NEW YORK (CBSNewYork/AP) — Time is running out for the more than 2 million tenants covered by New York City’s rent laws while a deal to renew the regulations continues to elude New York state lawmakers.
The law governing the rent regulations will expire Monday if lawmakers do not act to extend them. Democratic lawmakers from New York City want the rules strengthened, but their plan has yet to get a vote in the Republican-led Senate. A vote to renew the rent law is still expected, though the length of the extension remains unsettled and big changes to the policy appear unlikely.
But NYC tenants say they want changes now, CBS2’s Jessica Schneider reports. They rallied outside Gov. Cuomo’s office Sunday.
“Eventually, it would be a different city here without these laws,” said resident Jimmy Walker.
Rent stabilization keeps prices relativity low for 1 million city apartments.
Anne Perryman and her family have lived in their Upper West Side apartment for over 40 years.
“Those of us here love the city — we came here for a reason,” Perryman said. “This gave us the life we wanted to live.”
Perryman added that it would be a shame that other people can’t live in the city because of the stabilization laws.
The rent laws are the most significant of several outstanding issues facing lawmakers before they are scheduled to adjourn their 2015 session on Wednesday. A key real estate development tax break also expires this month and must be renewed if it is to continue. Several other measures await votes, including bills to address campus sexual assault, reform the juvenile justice system and ban the sale of toys with potentially toxic chemicals.
“Let’s get with it,” said Assemblyman Steven Englebright, a Long Island Democrat. “We didn’t come here to go home empty-handed.”
Waiting until the last days and hours of the session to cast votes on critical items is a longstanding tradition in Albany, but this year the work is complicated by a recent rash of corruption arrests that have highlighted Albany’s backroom culture.
The leaders of both the Assembly and the Senate were forced to relinquish their positions earlier this year after being charged in separate corruption investigations. Ex-Speaker Sheldon Silver, D-Manhattan, is accused of taking $4 million in kickbacks. Former Senate Leader Dean Skelos, R-Long Island, is charged with using his influence to extort payments and a job for his son.
The specter of additional arrests has lawmakers on edge — and worried about how the typical end-of-session horse-trading might be viewed by federal prosecutors.
“You’ve got that hanging over everybody’s heads,” said Sen. John DeFrancisco, R-Syracuse.
Negotiations were expected to continue through the weekend as lawmakers looked for a way to resolve the session’s thorniest issues:
The state Assembly voted last month to extend the rent stabilization rules by four years and strengthen the regulations by making it harder for landlords to increase rent on vacant, rent-regulated units.
The Senate has yet to stake out a position. The renewal of the regulations could be tied to the extension of a cap on property taxes. The Senate voted Tuesday to make the cap permanent.

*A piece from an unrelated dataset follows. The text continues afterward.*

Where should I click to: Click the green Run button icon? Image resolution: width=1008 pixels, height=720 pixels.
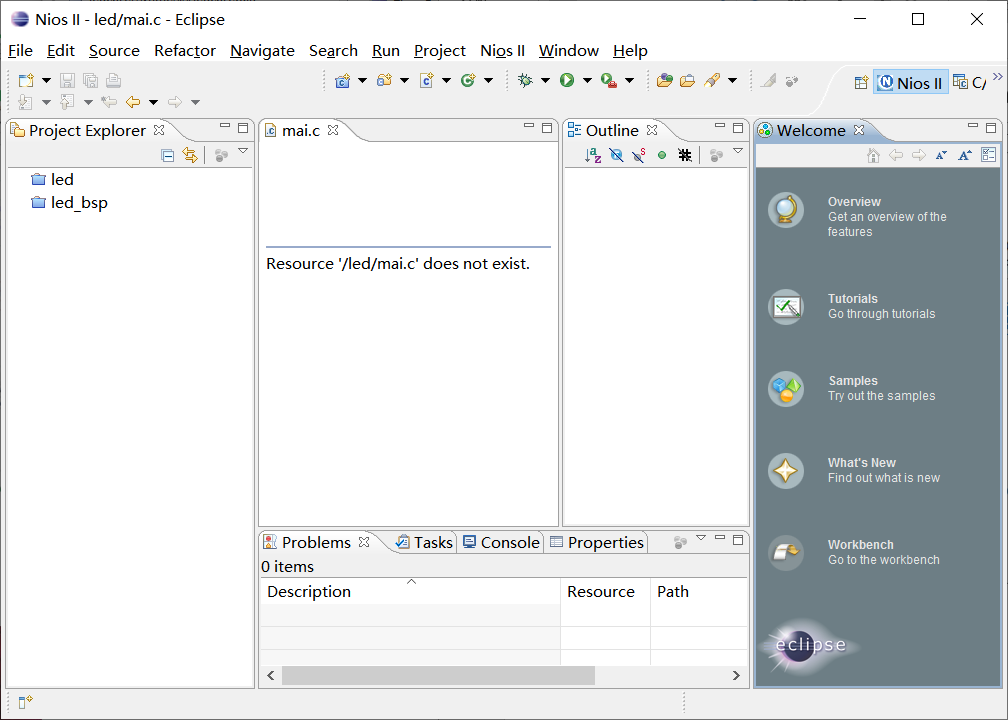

Lawmakers could vote Monday to extend the rent law as is for a short period of time — days, perhaps, or as long as a year — to give them more time to hash out a compromise.
A short extension would postpone the debate until the fall, or next year, when lawmakers will be up for re-election.
“I hate it,” Assemblyman Keith Wright, D-Harlem, said when asked his views about the idea of a six-month renewal. “It would be a total abdication of our responsibility.”
Meanwhile, Gov. Andrew Cuomo wrote a letter warning landlords that even if the rules do expire, he will call the Legislature back for a special session until an extension is passed and promised that it would be retroactive to June 15.
“If New York City’s rent regulations were to expire it would create mayhem and chaos for both tenants and landlords, and would roil the entire real estate industry,” Cuomo wrote. ” … Although June 15, 2015 is the day that several laws creating our rent stabilization system are set to expire, your legal obligations under existing leases and under the passage of the new rent stabilization program will not expire on that day; and any attempt to circumvent those responsibilities will face the full brunt of the law and all legal consequences.”
WEB EXTRA: Read Cuomo’s Letter To Landlords
Also linked to the debate over rent stabilization is a real estate tax break that saved New York City developers more than $1 billion last year. The incentive also expires on Monday. New York City Mayor Bill de Blasio wants to tweak the program to require developers to include more affordable units — a proposal that’s been criticized by Cuomo. A straight extension of the law is looking more and more likely.
Mayor de Blasio fears that with the expiration of the rent stabilization law, landlords will jack up the rent and force people out on the street. But the rent stabilization association says it’s against the law.